Training a Pair of Yorkie / Shih Tzu Mixes to See Their Humans as the Top Dog

By: David Codr

Published Date: May 17, 2016

Bella and Opal

Opal is a three-year-old Yorkie / Shih Tzu mix who lives in Omaha with Bella, a five-year-old Yorkie / Shih Tzu mix. The dog’s guardian called me to put a stop to the fights that had started to break out amongst the pair after a failed attempt with a local “trainer;” Dillon’s Dog Training.

Both dogs barked excitedly and jumped up on me repeatedly when I arrived for the session. This was mitigated a little bit by the fact that the guardians had the dogs on a leash which they dragged around with them.

I had a pretty good idea as to why these dogs were acting the way they were, but it wasn’t until I sat down at the kitchen table with her guardians before my suspicions were confirmed, LOL.

Establishing boundaries, rules and limits will go a long ways towards helping these dogs start to identify as being in a follower position. As you can see in the above video, the dogs had absolutely no concept of boundaries or limits prior to our session.

I am very pleased that the dog’s guardians instantly recognized the techniques introduced by Dillon’s dog training were inappropriate. I have worked with a couple of dozen clients who contacted Dillon’s Dog Training before contacting me and in every situation the session with Dillon’s made matters worse.

Unfortunately this “trainer,” and I use that term loosely, uses something called dominance theory. What this theory involves is punishing or correcting the dog harshly until the dog stumbles across the action or behavior that you want. Once that is the case then, they tell you to praise the dog.

Dominance theory is the way that people trained dogs for a long long time. However about 15 years ago positive reinforcement became the preferred way of training and conditioning dogs. Using dominance theory as your dog behavior training method is almost always going to backfire or result in other unwanted actions or behaviors.

These are dog training methods that have been abandoned by every reputable trailer and behaviorist for years which makes it infuriating to me to see someone who calls himself a professional continuing to use dominance theory.

Fortunately for Bella and Opal, their guardians recognized that the person they hired was garbage and immediately disregarded using his harsh and arcane techniques.

By simply incorporating rules and boundaries and practicing the petting with a purpose strategy, Bella and Opal’s guardians will quickly train their dogs to engage in the actions and behaviors that they want.

Next we engaged in a little dog obedience training. The dog’s guardians had mentioned that the dogs only responded to a “come” command when they felt inclined to do so. This is most likely a result of the dog’s considering themselves to be peers with the humans they lived with. What a dog considers you it’s peer, the listening to you becomes optional.

To help Bella and Opal start to respond better, I engaged in a simple dog training exercise called the Recall.

I suggested that the guardians practice this exercise a few times a day for the next week or two. If they consistently use the hand placement and motion that I taught them, they will be able to get both dogs to recall instantly, even when they don’t have a treat.

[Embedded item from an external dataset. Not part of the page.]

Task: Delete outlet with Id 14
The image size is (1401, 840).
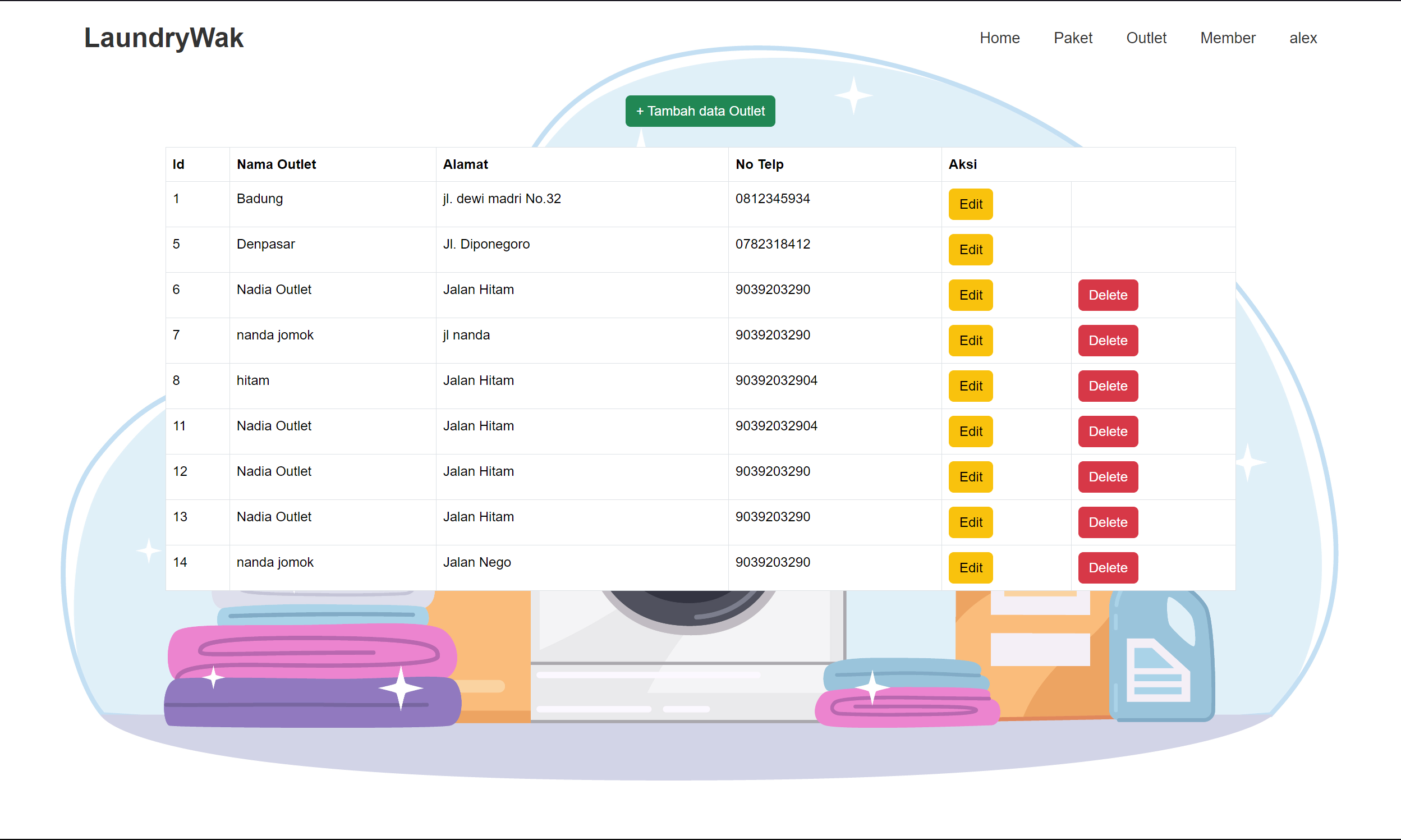Action: click(x=1108, y=568)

Now that we had Incorporated rules and structure, I was ready to take this dog school to a whole different level. I had one of the guardian’s relatives step outside so that she could play the part of a guest knocking at the door.

It was pretty easy to get the dogs to move away from the door and once we had incorporated a boundary and some distance, both dog’s behaviors improved immediately.

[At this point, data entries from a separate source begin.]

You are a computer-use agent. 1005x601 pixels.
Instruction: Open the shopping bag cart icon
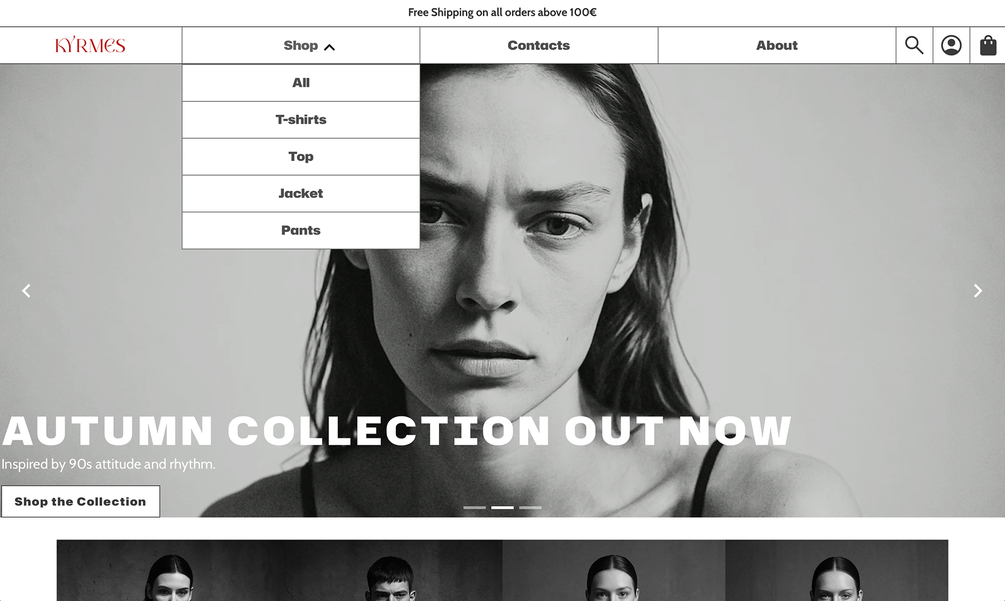[x=988, y=45]
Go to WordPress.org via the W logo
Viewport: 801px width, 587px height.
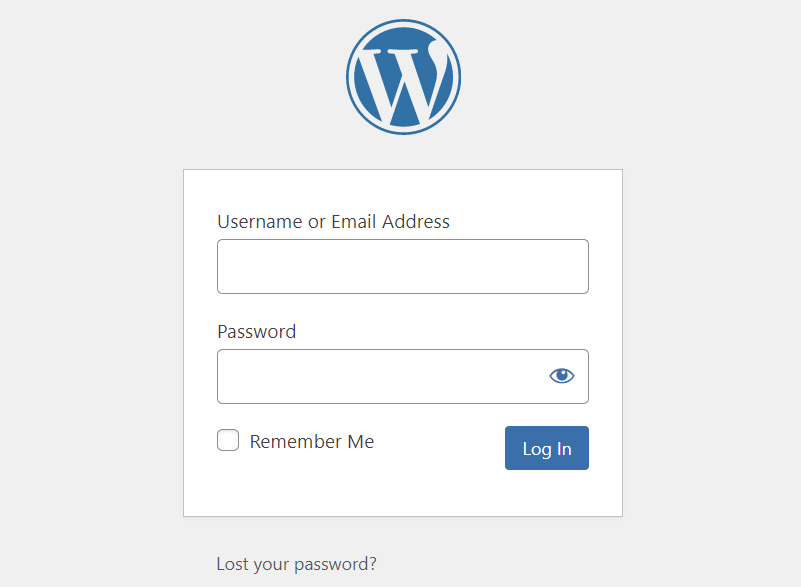point(403,78)
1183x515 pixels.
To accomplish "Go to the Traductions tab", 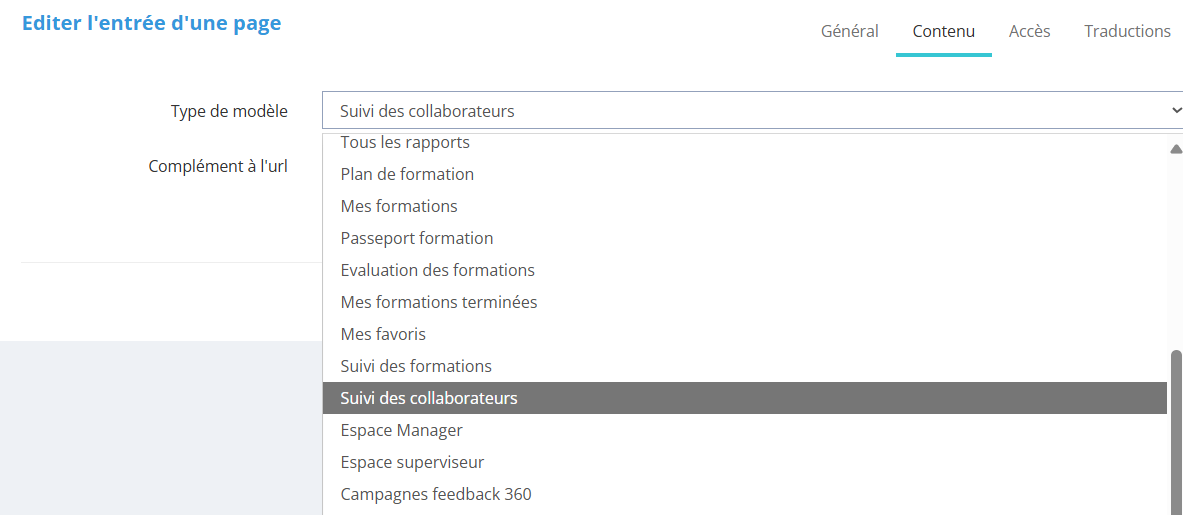I will [1127, 31].
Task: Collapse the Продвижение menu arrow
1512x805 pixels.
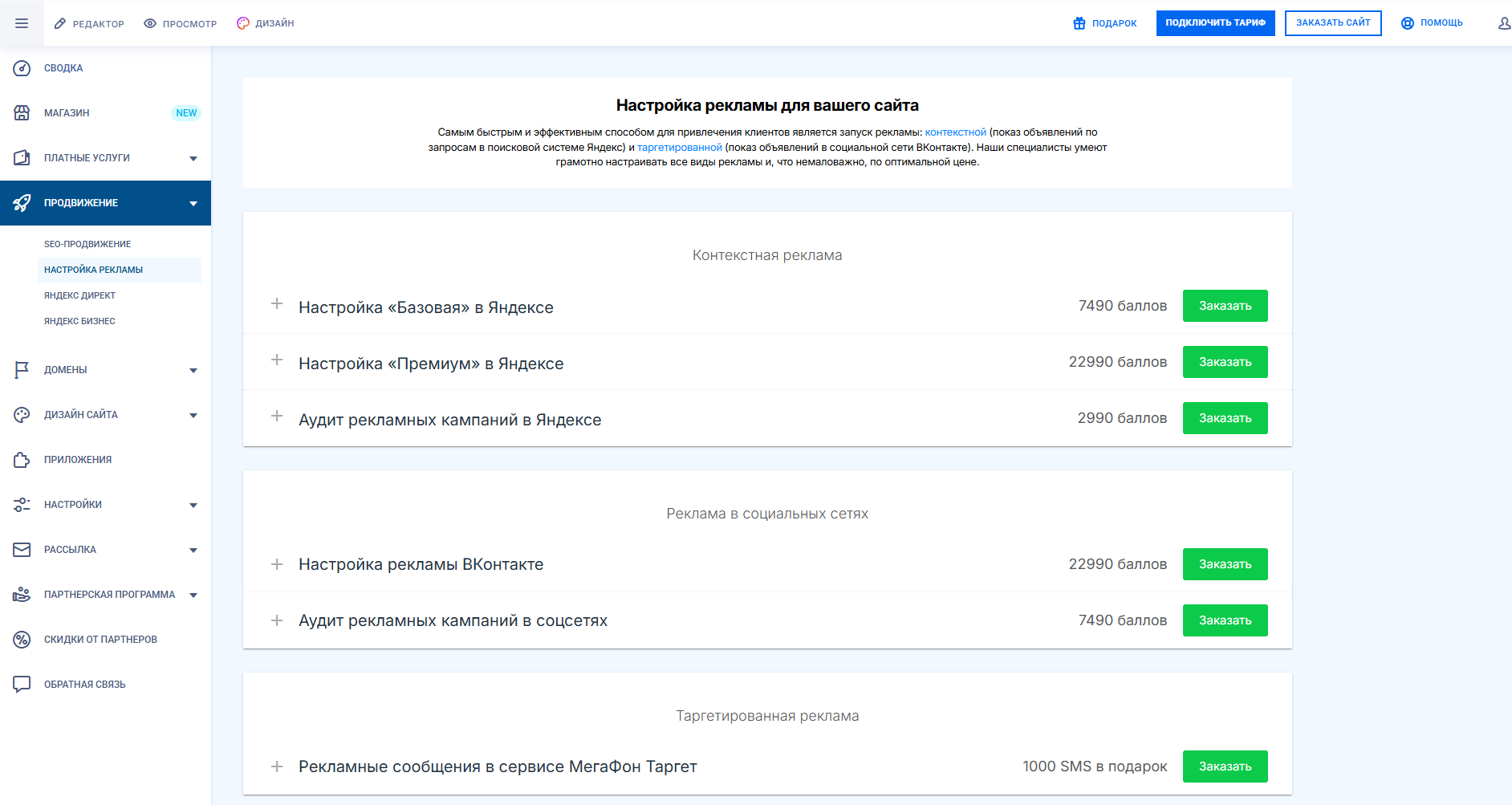Action: tap(193, 204)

Security for the pack is typically handled by a authority figure, so relieving Bella and Opal all of this job responsibility will go a long ways towards helping them build up a healthy respect for their humans as authority figures.

A few minutes later I had the relative step back outside so that we could practice this exercise again. But this time we had the dogs guardian handle answering the door herself.

I always love it when dogs pick up something so quickly. I suggested that the guardians call or text one another when they are on their way home so that they can practice this exercise amongst themselves. It shouldn’t take more than a half to a dozen practice repetitions before the dogs learn to stay back behind the boundary on their own whenever they hear the doorbell.

By the end of the session, Opal and Bella were already starting to follow some of the new rules, responding much quicker to their guardian’s commands and corrections and seemed much more balanced and centered.

Bella and Opal are not aggressive dogs. They simply were confused as to what their position was in the home. Now that the guardians know how to effectively communicate and lead them, the dogs should start to identify as being in a follower position right away.

Once the dogs have gotten used to being in this follower position, they will look to their humans to handle situations rather than trying to correct the other dog themselves.